A contractor for OceanGate's ill-fated Titan submersible says that the team tracked the vessel's position using a system that involved a notebook and an Excel spreadsheet.
Antonella Wilby, a former OceanGate contractor, said during a Friday hearing on the Titan submersible's implosion that the team would manually update the vessel's coordinate data.
According to Wilby's testimony, OceanGate's team would first transcribe the details into a notebook and then transfer the numbers to Microsoft Excel.
She said the data was then imported into a mapping software to track the submersible's position.
"There were delays because there was this manual process of first writing down the lat-long coordinates and then typing them in," Wilby, who testified virtually, said.
"We tried to do that every five minutes, but it was a lot to do," she added.
Wilby said that she made a comment to the team about the system, during which she told OceanGate that she thought it was "an idiotic way to do your navigation."
Wilby said she recognized calling the method "idiotic" wasn't "the most tactful way" to communicate her concerns.
"But I do stand by that. It was. It just — the whole system was absolutely idiotic," Wilby added. "But that, of course, wasn't received well after the dive."
"Wendy Rush told me, 'Well, we can retrain you so that you understand how the mapping works, because we've had this foremost expert design it for us,'" Wilby added, referring to OceanGate CEO Stockton Rush's wife.
Wilby testified during the hearing that she was removed from the navigation team after she raised concerns about the safety of the company's procedures. Wilby added that she was told that she "wasn't being solution-oriented."
According to her LinkedIn profile, Wilby has worked on several projects involving underwater remotely operated vehicles.
She worked as a robotics engineer for a maritime exploration company. She was also a exploration roboticist and conservation technologist for a National Geographic program, per her LinkedIn bio and a listing on the National Geographic website.
Wilby is not the only former OceanGate employee who raised concerns about the vessel's readiness for diving.
OceanGate's former engineering director, Tony Nissen, testified in a Thursday hearing that he had refused to take a dive in it.
According to a press release by the US Coast Guard, the OceanGate hearings aim to "uncover the facts surrounding the incident and develop recommendations to prevent similar tragedies in the future."

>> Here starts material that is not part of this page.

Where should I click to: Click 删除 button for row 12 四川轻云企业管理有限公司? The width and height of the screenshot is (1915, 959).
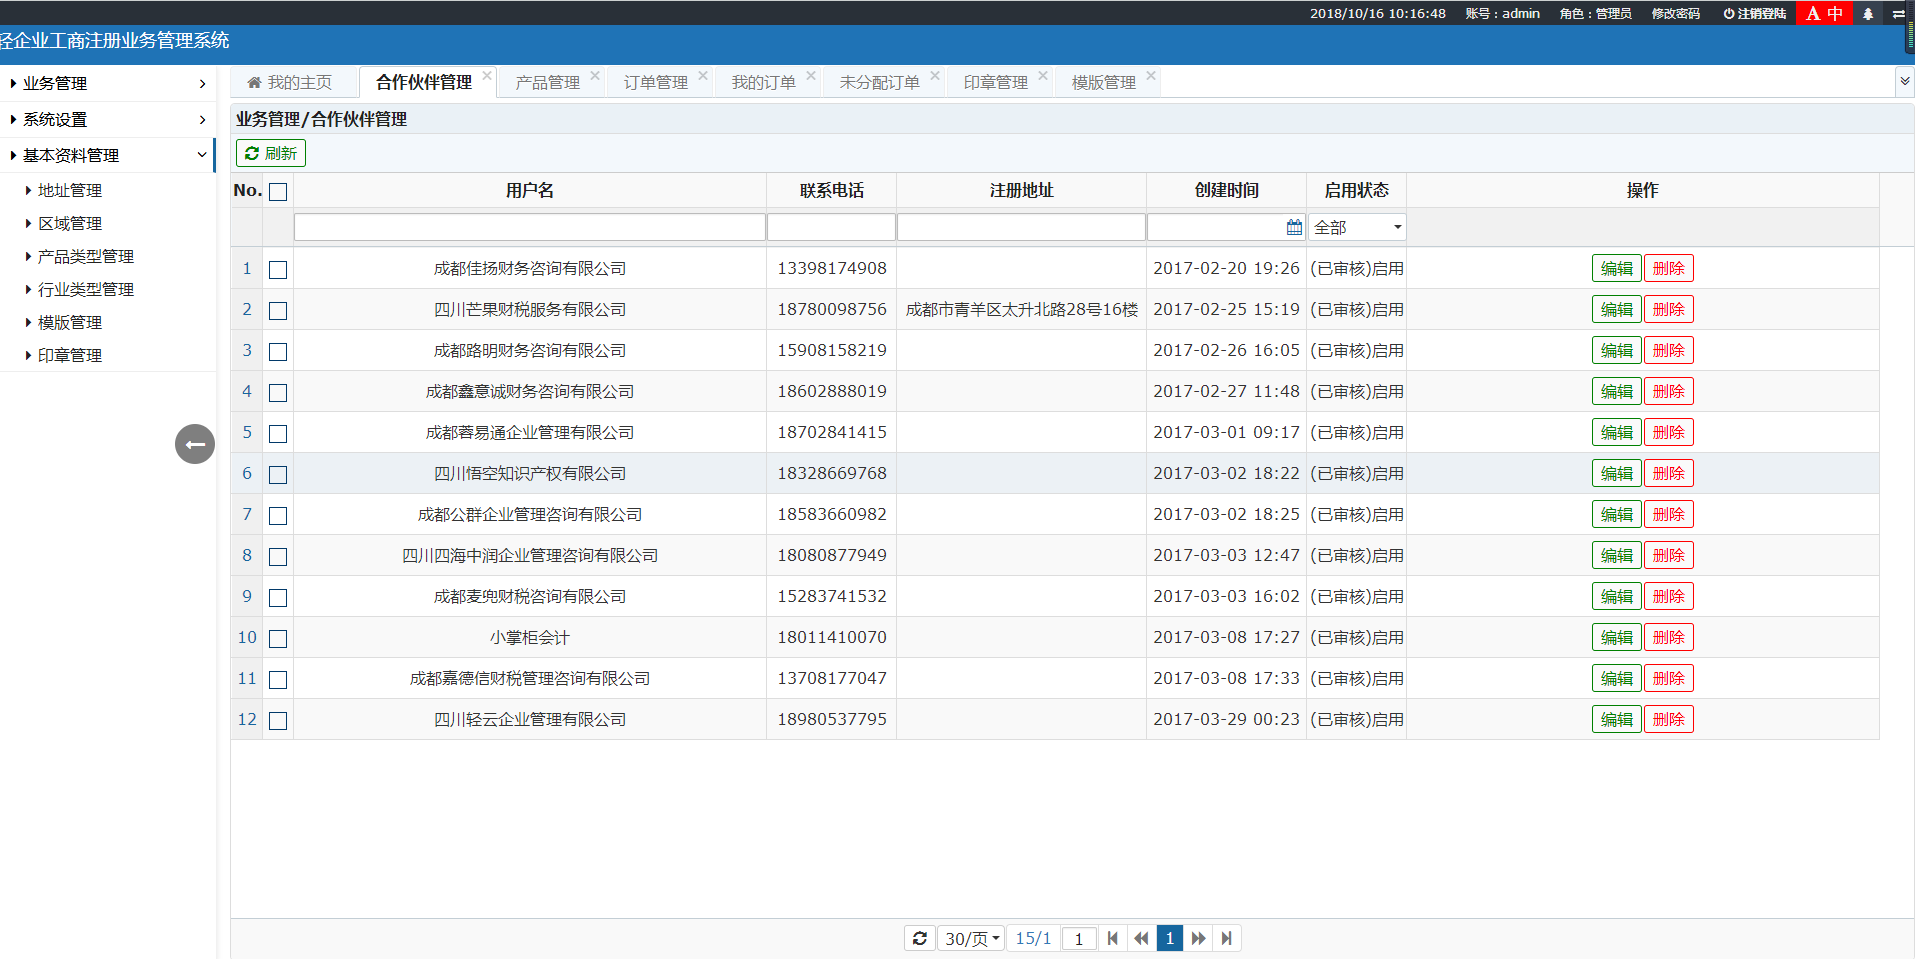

It started on September 16, and is expected to last for two weeks.
The hearings come more than a year after the Titan submersible set off on June 18, 2023, to explore the wreckage of the RMS Titanic, nearly 13,000 feet underwater.
But less than two hours after the dive started, the submersible went off the radar, sparking a frantic search and rescue operation.
The US Coast Guard and OceanGate announced on June 22 that debris found on the sea bed confirmed that the submersible had imploded and that the five men on board were dead.
The victims were Stockton Rush, British billionaire Hamish Harding, British-Pakistani multimillionaire Shahzada Dawood and his 19-year-old son Suleman, and the former French navy diver Paul-Henri Nargeolet.